§ ACTION ITEM
When you reach the entries, transcribe each one exactly.

....

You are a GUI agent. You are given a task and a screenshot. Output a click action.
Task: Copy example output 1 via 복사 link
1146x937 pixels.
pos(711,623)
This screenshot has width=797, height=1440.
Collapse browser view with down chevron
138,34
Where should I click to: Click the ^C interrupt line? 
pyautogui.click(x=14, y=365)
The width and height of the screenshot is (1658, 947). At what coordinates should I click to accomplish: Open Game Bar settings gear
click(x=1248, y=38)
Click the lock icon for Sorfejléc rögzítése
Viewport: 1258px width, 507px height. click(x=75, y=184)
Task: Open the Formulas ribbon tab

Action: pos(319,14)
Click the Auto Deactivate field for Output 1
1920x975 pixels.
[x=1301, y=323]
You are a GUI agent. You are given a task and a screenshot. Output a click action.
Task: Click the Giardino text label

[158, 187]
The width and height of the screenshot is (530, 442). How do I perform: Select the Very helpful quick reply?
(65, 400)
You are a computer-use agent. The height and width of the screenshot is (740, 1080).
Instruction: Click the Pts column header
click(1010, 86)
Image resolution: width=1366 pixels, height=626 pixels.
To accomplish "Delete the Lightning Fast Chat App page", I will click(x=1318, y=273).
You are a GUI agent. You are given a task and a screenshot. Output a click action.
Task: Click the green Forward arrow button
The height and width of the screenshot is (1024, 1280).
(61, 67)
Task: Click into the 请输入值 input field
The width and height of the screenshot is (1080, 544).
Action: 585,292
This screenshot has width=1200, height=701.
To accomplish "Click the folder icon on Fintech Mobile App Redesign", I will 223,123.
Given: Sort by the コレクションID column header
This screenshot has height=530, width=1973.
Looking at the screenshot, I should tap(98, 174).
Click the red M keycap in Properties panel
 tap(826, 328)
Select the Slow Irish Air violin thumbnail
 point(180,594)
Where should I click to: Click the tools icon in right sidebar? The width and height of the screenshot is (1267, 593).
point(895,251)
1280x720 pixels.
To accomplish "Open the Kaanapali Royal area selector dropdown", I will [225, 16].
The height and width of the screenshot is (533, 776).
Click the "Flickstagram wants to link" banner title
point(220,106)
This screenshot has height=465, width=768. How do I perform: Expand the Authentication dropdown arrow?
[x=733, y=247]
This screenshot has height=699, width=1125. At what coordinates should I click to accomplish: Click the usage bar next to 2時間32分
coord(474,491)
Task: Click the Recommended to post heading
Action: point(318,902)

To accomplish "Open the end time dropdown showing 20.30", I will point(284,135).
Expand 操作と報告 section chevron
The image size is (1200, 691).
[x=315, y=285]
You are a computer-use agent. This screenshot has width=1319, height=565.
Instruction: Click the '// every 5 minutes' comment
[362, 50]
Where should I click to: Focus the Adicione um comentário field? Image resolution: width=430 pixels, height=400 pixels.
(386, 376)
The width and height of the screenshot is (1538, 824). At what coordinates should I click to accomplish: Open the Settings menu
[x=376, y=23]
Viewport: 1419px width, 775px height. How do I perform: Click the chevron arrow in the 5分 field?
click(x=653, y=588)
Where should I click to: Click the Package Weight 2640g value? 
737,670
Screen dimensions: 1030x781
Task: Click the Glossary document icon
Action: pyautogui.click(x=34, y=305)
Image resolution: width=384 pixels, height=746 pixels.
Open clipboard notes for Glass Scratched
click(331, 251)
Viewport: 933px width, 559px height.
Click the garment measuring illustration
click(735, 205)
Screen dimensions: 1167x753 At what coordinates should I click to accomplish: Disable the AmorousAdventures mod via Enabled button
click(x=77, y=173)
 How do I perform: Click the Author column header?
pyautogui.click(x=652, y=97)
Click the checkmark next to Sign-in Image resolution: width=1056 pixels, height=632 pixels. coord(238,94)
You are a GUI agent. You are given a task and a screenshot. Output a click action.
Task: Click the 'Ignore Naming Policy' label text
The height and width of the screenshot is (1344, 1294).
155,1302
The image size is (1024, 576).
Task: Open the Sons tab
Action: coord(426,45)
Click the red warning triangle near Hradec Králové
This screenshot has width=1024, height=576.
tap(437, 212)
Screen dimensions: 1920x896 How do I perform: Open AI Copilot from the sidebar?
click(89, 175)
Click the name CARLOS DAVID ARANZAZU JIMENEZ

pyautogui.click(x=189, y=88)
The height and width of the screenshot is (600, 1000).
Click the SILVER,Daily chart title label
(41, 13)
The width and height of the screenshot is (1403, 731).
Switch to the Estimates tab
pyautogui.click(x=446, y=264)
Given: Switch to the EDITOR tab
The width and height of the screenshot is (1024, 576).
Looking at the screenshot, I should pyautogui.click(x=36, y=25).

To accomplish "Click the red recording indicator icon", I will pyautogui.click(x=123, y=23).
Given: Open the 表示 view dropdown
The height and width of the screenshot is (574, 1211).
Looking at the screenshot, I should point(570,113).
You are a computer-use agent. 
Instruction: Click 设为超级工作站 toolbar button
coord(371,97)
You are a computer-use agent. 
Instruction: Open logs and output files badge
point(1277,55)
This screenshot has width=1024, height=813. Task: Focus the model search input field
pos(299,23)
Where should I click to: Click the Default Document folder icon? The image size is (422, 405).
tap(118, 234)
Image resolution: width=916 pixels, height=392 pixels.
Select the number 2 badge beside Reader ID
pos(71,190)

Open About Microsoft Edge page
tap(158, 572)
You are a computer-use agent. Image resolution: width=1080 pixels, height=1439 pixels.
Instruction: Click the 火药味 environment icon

....

§ EXERCISE RESULT
You are a GUI agent. You are given a task and a screenshot. Output a click action.
Task: Copy example output 1 via 복사 link
1146x937 pixels.
pos(711,623)
This screenshot has width=797, height=1440.
Collapse browser view with down chevron
138,34
Where should I click to: Click the ^C interrupt line? 
pyautogui.click(x=14, y=365)
The width and height of the screenshot is (1658, 947). At what coordinates should I click to accomplish: Open Game Bar settings gear
click(x=1248, y=38)
Click the lock icon for Sorfejléc rögzítése
Viewport: 1258px width, 507px height. click(x=75, y=184)
Task: Open the Formulas ribbon tab

Action: pos(319,14)
Click the Auto Deactivate field for Output 1
1920x975 pixels.
[x=1301, y=323]
You are a GUI agent. You are given a task and a screenshot. Output a click action.
Task: Click the Giardino text label

[158, 187]
The width and height of the screenshot is (530, 442). How do I perform: Select the Very helpful quick reply?
(65, 400)
You are a computer-use agent. The height and width of the screenshot is (740, 1080).
Instruction: Click the Pts column header
click(1010, 86)
Image resolution: width=1366 pixels, height=626 pixels.
To accomplish "Delete the Lightning Fast Chat App page", I will click(x=1318, y=273).
You are a GUI agent. You are given a task and a screenshot. Output a click action.
Task: Click the green Forward arrow button
The height and width of the screenshot is (1024, 1280).
(61, 67)
Task: Click into the 请输入值 input field
The width and height of the screenshot is (1080, 544).
Action: 585,292
This screenshot has width=1200, height=701.
To accomplish "Click the folder icon on Fintech Mobile App Redesign", I will 223,123.
Given: Sort by the コレクションID column header
This screenshot has height=530, width=1973.
Looking at the screenshot, I should tap(98, 174).
Click the red M keycap in Properties panel
 tap(826, 328)
Select the Slow Irish Air violin thumbnail
 point(180,594)
Where should I click to: Click the tools icon in right sidebar? The width and height of the screenshot is (1267, 593).
point(895,251)
1280x720 pixels.
To accomplish "Open the Kaanapali Royal area selector dropdown", I will [225, 16].
The height and width of the screenshot is (533, 776).
Click the "Flickstagram wants to link" banner title
point(220,106)
This screenshot has height=465, width=768. How do I perform: Expand the Authentication dropdown arrow?
[x=733, y=247]
This screenshot has height=699, width=1125. At what coordinates should I click to accomplish: Click the usage bar next to 2時間32分
coord(474,491)
Task: Click the Recommended to post heading
Action: point(318,902)

To accomplish "Open the end time dropdown showing 20.30", I will point(284,135).
Expand 操作と報告 section chevron
The image size is (1200, 691).
[x=315, y=285]
You are a computer-use agent. This screenshot has width=1319, height=565.
Instruction: Click the '// every 5 minutes' comment
[362, 50]
Where should I click to: Focus the Adicione um comentário field? Image resolution: width=430 pixels, height=400 pixels.
(386, 376)
The width and height of the screenshot is (1538, 824). At what coordinates should I click to accomplish: Open the Settings menu
[x=376, y=23]
Viewport: 1419px width, 775px height. How do I perform: Click the chevron arrow in the 5分 field?
click(x=653, y=588)
Where should I click to: Click the Package Weight 2640g value? 
737,670
Screen dimensions: 1030x781
Task: Click the Glossary document icon
Action: pyautogui.click(x=34, y=305)
Image resolution: width=384 pixels, height=746 pixels.
Open clipboard notes for Glass Scratched
click(331, 251)
Viewport: 933px width, 559px height.
Click the garment measuring illustration
click(735, 205)
Screen dimensions: 1167x753 At what coordinates should I click to accomplish: Disable the AmorousAdventures mod via Enabled button
click(x=77, y=173)
 How do I perform: Click the Author column header?
pyautogui.click(x=652, y=97)
Click the checkmark next to Sign-in Image resolution: width=1056 pixels, height=632 pixels. coord(238,94)
You are a GUI agent. You are given a task and a screenshot. Output a click action.
Task: Click the 'Ignore Naming Policy' label text
The height and width of the screenshot is (1344, 1294).
155,1302
The image size is (1024, 576).
Task: Open the Sons tab
Action: coord(426,45)
Click the red warning triangle near Hradec Králové
This screenshot has width=1024, height=576.
tap(437, 212)
Screen dimensions: 1920x896 How do I perform: Open AI Copilot from the sidebar?
click(89, 175)
Click the name CARLOS DAVID ARANZAZU JIMENEZ

pyautogui.click(x=189, y=88)
The height and width of the screenshot is (600, 1000).
Click the SILVER,Daily chart title label
(41, 13)
The width and height of the screenshot is (1403, 731).
Switch to the Estimates tab
pyautogui.click(x=446, y=264)
Given: Switch to the EDITOR tab
The width and height of the screenshot is (1024, 576).
Looking at the screenshot, I should pyautogui.click(x=36, y=25).

To accomplish "Click the red recording indicator icon", I will pyautogui.click(x=123, y=23).
Given: Open the 表示 view dropdown
The height and width of the screenshot is (574, 1211).
Looking at the screenshot, I should point(570,113).
You are a computer-use agent. 
Instruction: Click 设为超级工作站 toolbar button
coord(371,97)
You are a computer-use agent. 
Instruction: Open logs and output files badge
point(1277,55)
This screenshot has width=1024, height=813. Task: Focus the model search input field
pos(299,23)
Where should I click to: Click the Default Document folder icon? The image size is (422, 405).
tap(118, 234)
Image resolution: width=916 pixels, height=392 pixels.
Select the number 2 badge beside Reader ID
pos(71,190)

Open About Microsoft Edge page
tap(158, 572)
You are a computer-use agent. Image resolution: width=1080 pixels, height=1439 pixels.
Instruction: Click the 火药味 environment icon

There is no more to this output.